Let’s think it through. Hypothetical. Let’s say 12 boxes, 6 at 0 dB, 3 at -2 and 3 at -4 dB. Result is even level top to bottom. Top runs out of headroom and begins limiting/compression. Middle and lower section continue undisturbed potentially rising (as individuals) 2 and 4 dB respectively. Since the overall level in the lower areas is an aggregate of all 12 boxes (more so as you go down in freq) the overall level rise would be less than the full 2 and 4 respectively. How much would this affect the area covered by the upper boxes? – not as much as one might think – the HF region should have enough isolation that the upper area won’t hear the HF of the lower boxes. As you go down in freq there could potentially be some resteering due to the level modulation – but as freq falls the ability to radically steer becomes very sluggish. You can taper all day and barely move 200 Hz. But what you say is true – there will be some movement when sequenced compression occurs.
Go the other way. Turn them all up to 11 and then run it at 13. It starts off 4 dB louder in the front, 2 dB louder in the middle- and stays that way all the time.
Option 1 (Taper): a potential problem at some frequencies at some locations at some times – if the system is overdriven.
Option 2 (No Taper): a certain problem at all times in a large freq range at a substantial amount of the locations.
Interesting point. I guess we have to choose our poison.
Matt Quick says
I have had several arguments with band foh guys about this as I had used tapering in the array.
“Let’s go further and reduce 3 boxes by 6 dB. The lowest frequencies now lose 1 dB.”
How do you calculate how much loss there is in the low end or is this amount only known after you measure it?
Excellent question. It is precisely because of those kind of arguments that this was posted. It is a response to the SPL Preservation Society.
First we assume that the LF responses are so highly overlapped that we will consider them 100% coupled.
Here is the math – the trick is you have to convert the log values to linear, then you will see it.
So 16 boxes at 0 dB (relative) = 16 x 1 (since a ratio of 1/1 is the linear equivalent of unity).
4x = +12dB,
8x = +18 dB,
16x = +24 dB.
Alternately you can put this formula in XL
=20*LOG(16) —- and it will return a value of 24.08 dB
Not too bad so far.
so – 6dB = a ratio of 1/2. If 3 of 16 boxes are set to -6 dB you have this lineup:
converted to linear:
add them up and we get a combined ratio of 14.5
=20*LOG(14.5) converts to 23.23 dB so I was not quite correct when I said you would lose 1 dB. It would be 0.85 dB. Obviously this would be a catastrophe. Much better to have it way too loud in front, don’t you think?
Bob, these informations are invaluable !!! I have heard so many times to ‘never break the line’…, now it appears to be clear. VERY VERY THANKS TO TAKE YOUR TIME FOR SHARING YOUR EXPERIENCE WITH US. PEACE.
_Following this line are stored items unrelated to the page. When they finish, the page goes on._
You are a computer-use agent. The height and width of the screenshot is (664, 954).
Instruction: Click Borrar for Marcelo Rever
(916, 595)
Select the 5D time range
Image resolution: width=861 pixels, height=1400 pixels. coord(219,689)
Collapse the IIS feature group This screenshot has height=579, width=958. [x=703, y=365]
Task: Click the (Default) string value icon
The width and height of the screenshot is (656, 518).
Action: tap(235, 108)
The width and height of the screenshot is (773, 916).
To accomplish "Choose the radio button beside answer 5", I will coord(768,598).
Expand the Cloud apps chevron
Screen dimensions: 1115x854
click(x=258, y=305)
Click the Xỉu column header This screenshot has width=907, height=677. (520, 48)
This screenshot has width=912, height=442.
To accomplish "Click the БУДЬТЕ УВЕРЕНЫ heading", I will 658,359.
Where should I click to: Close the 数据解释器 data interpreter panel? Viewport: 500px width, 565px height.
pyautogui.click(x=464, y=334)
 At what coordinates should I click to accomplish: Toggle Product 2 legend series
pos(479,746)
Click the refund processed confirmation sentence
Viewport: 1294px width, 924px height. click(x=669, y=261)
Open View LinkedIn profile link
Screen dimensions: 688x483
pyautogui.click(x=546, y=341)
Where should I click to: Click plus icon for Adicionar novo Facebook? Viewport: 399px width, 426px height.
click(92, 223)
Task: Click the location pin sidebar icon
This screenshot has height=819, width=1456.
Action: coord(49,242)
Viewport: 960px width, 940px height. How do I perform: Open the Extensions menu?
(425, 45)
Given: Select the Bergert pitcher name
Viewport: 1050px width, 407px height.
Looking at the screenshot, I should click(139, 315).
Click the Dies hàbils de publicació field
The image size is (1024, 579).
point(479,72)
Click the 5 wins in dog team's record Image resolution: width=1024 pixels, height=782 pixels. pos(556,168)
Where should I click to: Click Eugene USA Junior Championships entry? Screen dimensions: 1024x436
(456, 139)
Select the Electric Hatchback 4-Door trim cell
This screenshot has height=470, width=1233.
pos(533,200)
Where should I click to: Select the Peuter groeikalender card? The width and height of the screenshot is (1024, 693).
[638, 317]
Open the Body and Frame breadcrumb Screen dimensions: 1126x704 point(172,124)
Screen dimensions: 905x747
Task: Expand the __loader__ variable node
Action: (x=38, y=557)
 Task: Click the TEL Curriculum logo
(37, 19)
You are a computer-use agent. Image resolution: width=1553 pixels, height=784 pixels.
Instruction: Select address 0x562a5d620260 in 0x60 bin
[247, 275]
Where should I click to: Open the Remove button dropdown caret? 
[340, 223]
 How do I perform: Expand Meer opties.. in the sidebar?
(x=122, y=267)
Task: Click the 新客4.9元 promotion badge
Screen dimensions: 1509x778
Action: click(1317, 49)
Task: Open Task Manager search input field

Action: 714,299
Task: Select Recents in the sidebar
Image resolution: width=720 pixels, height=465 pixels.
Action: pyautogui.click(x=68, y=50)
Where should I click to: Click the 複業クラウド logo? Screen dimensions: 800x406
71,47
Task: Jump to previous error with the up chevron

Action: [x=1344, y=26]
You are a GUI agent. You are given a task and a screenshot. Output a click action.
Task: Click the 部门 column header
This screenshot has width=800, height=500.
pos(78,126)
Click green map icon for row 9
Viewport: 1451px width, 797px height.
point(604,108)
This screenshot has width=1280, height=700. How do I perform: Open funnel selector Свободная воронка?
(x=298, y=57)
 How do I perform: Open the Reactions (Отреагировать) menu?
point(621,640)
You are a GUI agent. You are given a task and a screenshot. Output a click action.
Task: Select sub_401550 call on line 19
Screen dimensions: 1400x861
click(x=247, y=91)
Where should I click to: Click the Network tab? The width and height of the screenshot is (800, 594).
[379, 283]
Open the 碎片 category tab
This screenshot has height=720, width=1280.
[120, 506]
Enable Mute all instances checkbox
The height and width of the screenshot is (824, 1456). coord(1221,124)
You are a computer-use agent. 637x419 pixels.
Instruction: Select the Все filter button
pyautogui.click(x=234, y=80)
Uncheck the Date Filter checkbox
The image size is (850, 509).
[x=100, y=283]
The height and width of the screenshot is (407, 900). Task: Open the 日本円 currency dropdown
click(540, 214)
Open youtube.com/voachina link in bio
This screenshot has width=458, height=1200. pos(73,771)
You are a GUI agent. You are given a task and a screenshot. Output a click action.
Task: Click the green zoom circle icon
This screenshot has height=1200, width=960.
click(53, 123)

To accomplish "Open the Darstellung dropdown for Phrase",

Thank you for your kind words. I am glad you found it useful
Pepe Ferrer says
I’ve ever used “level tapering, especially in theaters.
I normally develop my line arrays in configurations ABCD, but I found that when I do “level tapering”in the bottom of the array, the arrival of top speakers out of time, tend to match the level with the speakers below the array, as these are lower level, and are no longer so isolated, and find something else comb filter.
This gives me doubts and I try to reduce excess energy on the front lines with the angle.
What do you think?
What do you think?
Thanks for your comment. I use both angle asymmetry and level asymmetry. Which one could also call angle tapering, and level tapering. My approach is to get as much shaping as I can by angle, and then add level tapering as needed. If I can get it all done with angle that is great, but pretty rare. If it is still louder in front, then I turn down the lower boxes.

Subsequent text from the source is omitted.